Plutarch studied philosophy in Athens, particularly under the philosopher Ammonius. Engaging in a broader range of studies including mathematics, metaphysics, rhetoric and literature made sure that these philosophical studies did not go to waste. There is no doubt to us today that Plutarch was a great mind. His studies would come to aid him in the future when he puts pen to paper and writes about the great Romans and Greeks throughout history.
Plutarch is best known for his "Parallel Lives," a series of biographies comparing notable Greeks and Romans. This work explores moral and ethical lessons through the juxtaposition of historical figures. Plutarch's "Moralia" teaches the reader about the ethics and morals of not just Plutarch himself, but those that are supported and inspired by his Athenian Philosophical Studies.

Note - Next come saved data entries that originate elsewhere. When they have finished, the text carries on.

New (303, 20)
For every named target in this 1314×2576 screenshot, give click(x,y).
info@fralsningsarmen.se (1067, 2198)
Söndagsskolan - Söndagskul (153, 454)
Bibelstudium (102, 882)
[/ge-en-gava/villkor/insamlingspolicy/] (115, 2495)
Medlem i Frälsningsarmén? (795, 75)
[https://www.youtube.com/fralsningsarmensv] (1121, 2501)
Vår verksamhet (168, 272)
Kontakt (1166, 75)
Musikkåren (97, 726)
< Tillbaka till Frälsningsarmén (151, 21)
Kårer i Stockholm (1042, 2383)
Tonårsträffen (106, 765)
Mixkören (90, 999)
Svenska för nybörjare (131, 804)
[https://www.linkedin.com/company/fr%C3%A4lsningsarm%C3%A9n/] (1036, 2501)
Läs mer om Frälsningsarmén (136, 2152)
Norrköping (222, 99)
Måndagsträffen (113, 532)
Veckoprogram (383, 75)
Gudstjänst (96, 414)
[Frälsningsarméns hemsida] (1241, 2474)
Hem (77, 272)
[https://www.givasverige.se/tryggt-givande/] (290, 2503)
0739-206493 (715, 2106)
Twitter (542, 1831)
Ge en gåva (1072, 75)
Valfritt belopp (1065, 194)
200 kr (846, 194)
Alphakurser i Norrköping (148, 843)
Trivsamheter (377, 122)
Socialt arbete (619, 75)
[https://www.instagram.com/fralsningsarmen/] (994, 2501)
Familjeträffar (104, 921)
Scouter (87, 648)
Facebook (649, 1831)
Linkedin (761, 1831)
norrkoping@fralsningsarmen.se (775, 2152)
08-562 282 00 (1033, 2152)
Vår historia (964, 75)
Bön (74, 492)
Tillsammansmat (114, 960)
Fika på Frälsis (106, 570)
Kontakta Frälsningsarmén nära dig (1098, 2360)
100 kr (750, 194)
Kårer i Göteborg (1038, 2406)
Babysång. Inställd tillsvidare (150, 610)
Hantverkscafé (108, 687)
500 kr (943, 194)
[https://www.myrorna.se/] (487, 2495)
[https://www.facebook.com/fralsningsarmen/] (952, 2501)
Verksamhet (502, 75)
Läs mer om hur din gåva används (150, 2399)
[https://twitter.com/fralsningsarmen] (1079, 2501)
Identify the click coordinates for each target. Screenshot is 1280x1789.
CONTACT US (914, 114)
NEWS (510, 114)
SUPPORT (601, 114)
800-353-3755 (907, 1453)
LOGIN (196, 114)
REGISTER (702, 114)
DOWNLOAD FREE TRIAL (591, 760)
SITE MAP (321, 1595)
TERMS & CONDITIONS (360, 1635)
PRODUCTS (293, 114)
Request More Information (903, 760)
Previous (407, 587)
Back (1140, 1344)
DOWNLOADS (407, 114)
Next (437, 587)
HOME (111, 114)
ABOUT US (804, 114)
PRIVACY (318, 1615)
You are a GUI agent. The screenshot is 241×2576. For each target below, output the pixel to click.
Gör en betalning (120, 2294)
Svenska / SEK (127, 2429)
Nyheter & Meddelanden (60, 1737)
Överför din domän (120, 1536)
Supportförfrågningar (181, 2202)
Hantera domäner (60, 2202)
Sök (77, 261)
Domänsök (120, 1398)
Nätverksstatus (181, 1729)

This edition of Roman Lives contains a selection of eight lives of Romans deemed important or worthy to write about for Plutarch. It starts with Cato the Elder, whom Plutarch describes as having red hair and grey eyes. A man who spent little and saved a lot of money, he is thought of as a firm but fair character, a man of great morals but of little funding and a man with a strong conviction. His opposition dies in poverty and yet he himself dies in wealth. Obviously, this book starts with the importance of not being complacent with funds - funding issues in the religious and political atmosphere is something that Plutarch would have experienced in his lifetime. This could be seen as a comment on his own time using a past life of an important figure as inspiration.
But not all the figures that Plutarch covers are wholly good. For example: one of the people he deems important enough to write about is Julius Caesar. Caesar, though we can all respect the military prowess, was not a wholly good or inspiring individual but his importance in Rome is pretty much unrivalled by anyone else. Basically the most famous (and in some ways infamous) people to ever grace Rome, Plutarch writes this man as an on-the-fence character of morals and ethics, though a thorough leader. Remaining pragmatic and unwavering in his two-sided approach to this character, Plutarch proves to be intelligent enough to hold two thoughts in his head at the same time. However, he does write more about his fame than his infamy, his advantages than his disadvantages, his great moves than his misfortunes.
“Cæsar is said to have been admirably fitted by nature to make a great statesman and orator, and to have taken such pains to improve his genius this way, that without dispute he might challenge the second place. More he did not aim at, as choosing to be first rather amongst men of arms and power, and, therefore, never rose to that height of eloquence to which nature would have carried him, his attention being diverted to those expeditions and designs, which at length gained him the empire. And he himself, in his answer to Cicero’s panegyric on Cato, desires his reader not to compare the plain discourse of a soldier with the harangues of an orator who had not only fine parts, but had employed his life in this study.”
All in all, I think that Plutarch's writing of Roman Lives is one of the great books of his age as he proves to be able to write concise yet interesting biographies of these people who were of key importance to the times in which they lived, in whatever subject that might be but more often than not were in some way involved in politics. It might be, at some points, difficult to decipher what he is trying to say in his opinions - but it is still an interesting read nonetheless.